As he breaks the bread and drinks the wine with his disciples, Jesus says “do this in remembrance of me,” and his disciples listened. The early Christians celebrated communion together by eating together around a table, and partaking of bread and wine in remembrance of Jesus’ sacrifice. Today, the commemoration of the Last Supper, called the “Eucharist,” or “thanksgiving,” is the most sacred of the Catholic sacraments. Catholics believe in “transubstantiation” – at a certain point during the rite, the bread and wine literally become the flesh and blood of Jesus.

Other denominations, such as Anglicans, believe that Communion is symbolic, but they still celebrate it as the center of their services. Every week, the priest blesses the bread and wine, and members come up one at a time to take communion. In most evangelical denominations, the communion service happens less often, and involves drinking individual cups of grape juice and eating small crackers or pieces of unleavened bread. If you’ve ever celebrated communion at an Adventist church, this is probably the communion that you’ve experienced.

Communion at Adventist churches is fairly unique, however, in that it involves two parts: the Lord’s Supper, and foot-washing. Before the members of the congregation eat the bread and drink the grape juice, they take time to wash each other’s feet in the “Ordinance of Humility” – a gesture of service imitating Jesus’ washing of his disciples’ feet (John 13:1-20). The action emphasizes the twofold nature of the law: to love God, and to love your neighbor as yourself.

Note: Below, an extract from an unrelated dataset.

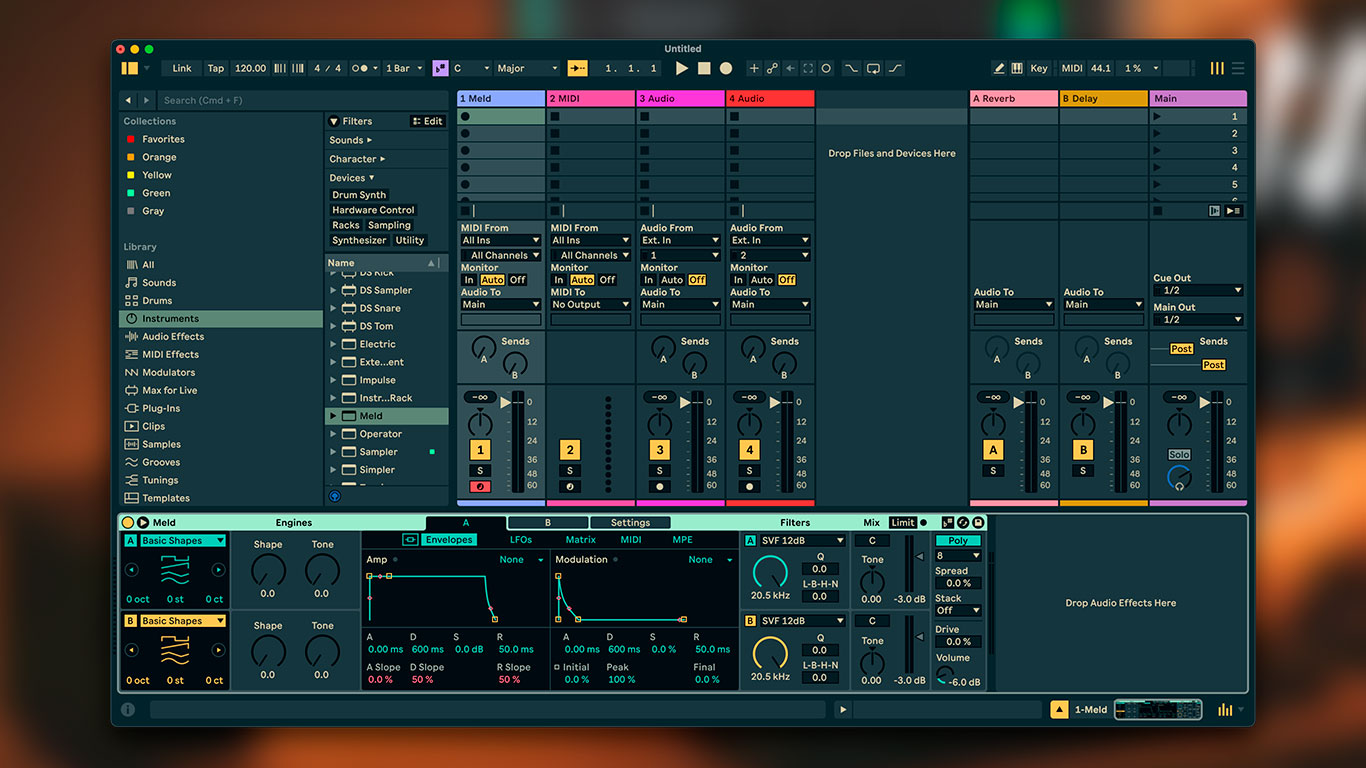Solo track 1 Meld

[x=480, y=471]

Theologian Karl Barth writes that “Holy Communion is offered to all, as surely as the living Jesus Christ is for all, as surely as all of us are not divided in him, but belong together as brothers and sisters, all of us poor sinners, all of us rich through his mercy.”

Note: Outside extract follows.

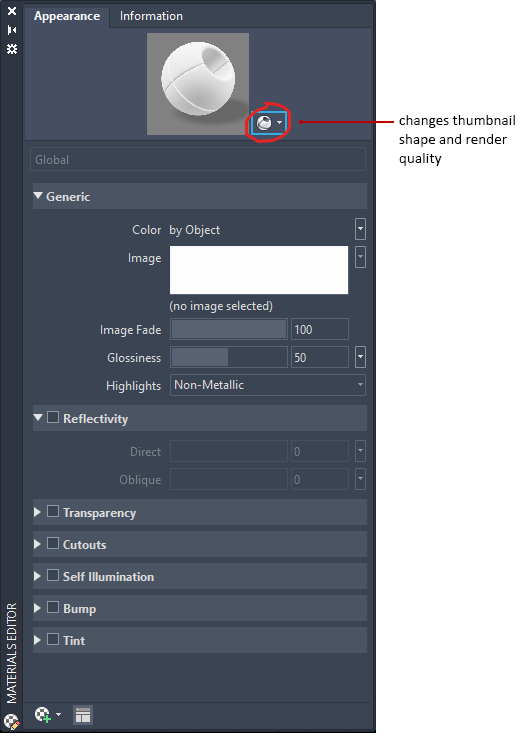Enable the Transparency checkbox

Is there a right way to celebrate communion? How does communion bring us together? How does it separate us? Is communion limited to a specific ritual at a certain time, or is communion something that you can take with you into the world?

Talk Back:

  • Jesus and his disciples ate the Last Supper during the festival of Passover, which you can read about in Exodus 12. How are the two events symbolically connected?
  • Have you participated in the Adventist tradition of communion? How is it different (in seriousness, symbolism, and/or practice) from the Catholic sacrament? From the Bible story? What do you like about it? What do you dislike?
  • What do you think of the moment when Peter asks Jesus to wash all of him (John 13:9)? What is he asking for? Why does Jesus reject him?
  • How much humility is there in washing someone’s feet? The feet of a friend? A stranger? Someone rejected by society? Is there more or less humility in washing someone’s feet who also washes yours?
  • The symbol of wine for Jesus’ blood has been divisive among Christians depending on their views of alcohol. Some Christians believe that using pure grape juice represents the purity of Christ’s blood as a sacrifice, while others believe that the bitterness of the alcohol in wine represents the bitterness and pain of his death. Which point of view do you sympathize with more? How does that line up with your views / the Bible’s views on alcohol? See this video for more on the topic of alcohol.
  • In Matthew 26:27-28, Jesus mentions that his blood is “of the New Covenant” - which was originally mentioned in Jeremiah 31:31-34. Read through that Jeremiah passage: what does it tell us about the kind of Covenant Jesus will be making through his death?
  • 1 Corinthians 11 is an important chapter relating to communion. In many churches, it is often the passage that is read before the taking of the Lord’s Supper. There is an interesting line in 1 Corinthians 11:27-32 about eating the Lord’s supper in an “unworthy” way. While the context of the passage seems to be about people hoarding food or not waiting for others to arrive and share in the meal (see 11:33-34), this passage has been cause for different concerns and practices among Christians. One important concern that has arisen for some denominations is whether or not to allow non-members to participate in the Lord’s Supper. For example, the Roman Catholic Church has very strict limitations on who can receive communion - usually only Roman Catholic believers, and sometimes Eastern Orthodox Christians, and very seldomly some select Protestants. Conversely, the Methodist tradition often has an “open” Communion table, permitting even visitors to participate. Some churches do not allow a person to receive communion unless they have already been baptized.
    • What do you think that today’s passages from the gospels and 1 Corinthians can add to this discussion? What seem like the natural implications of the passage? What seems to be in harmony with the ethos of Jesus?